Each line from the one with "Viewport: 592px width, 396px height." through the final line of the entries below must be printed exactly, and the pictures must not be.

(Stored records)
----

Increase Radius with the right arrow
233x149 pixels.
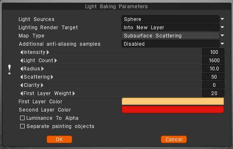click(42, 69)
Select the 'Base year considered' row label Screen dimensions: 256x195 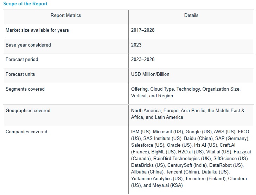pyautogui.click(x=28, y=45)
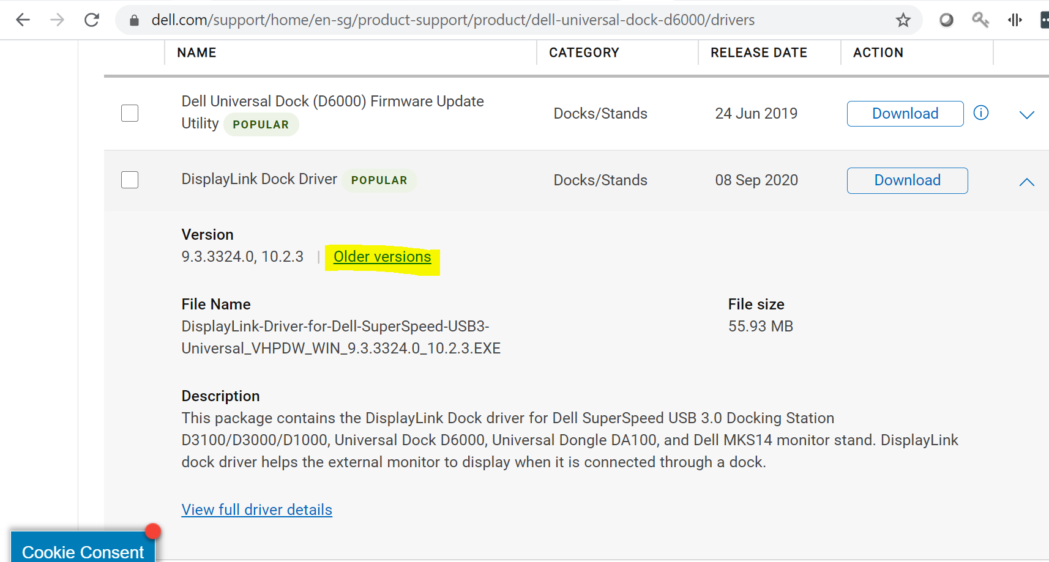Select the DisplayLink Dock Driver checkbox
This screenshot has height=562, width=1049.
coord(130,180)
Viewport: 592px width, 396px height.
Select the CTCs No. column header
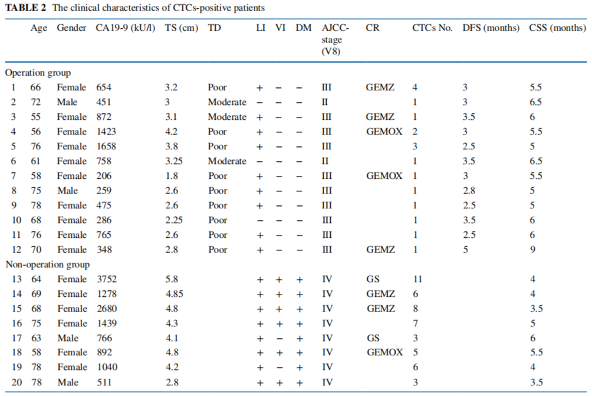pyautogui.click(x=432, y=28)
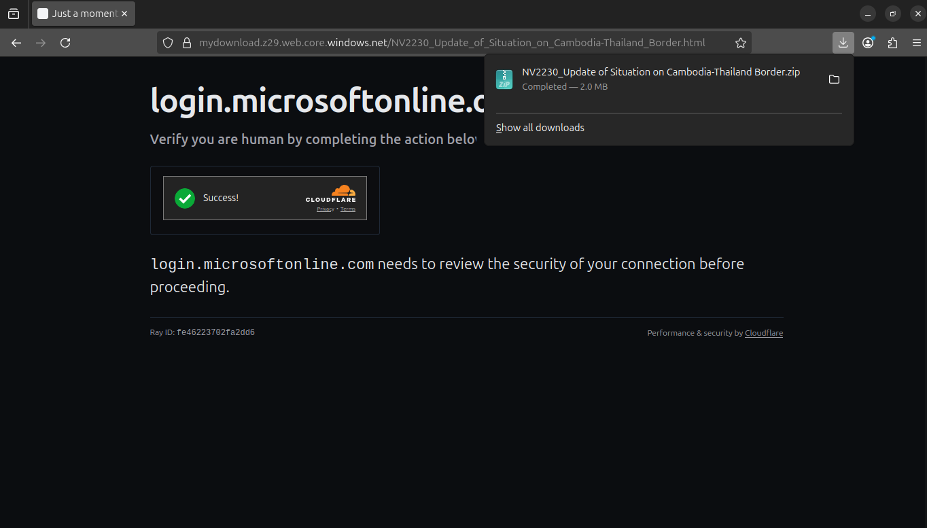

----

FINISHED TASK:
Viewport: 592px width, 396px height.
Select the CTCs No. column header
pyautogui.click(x=432, y=28)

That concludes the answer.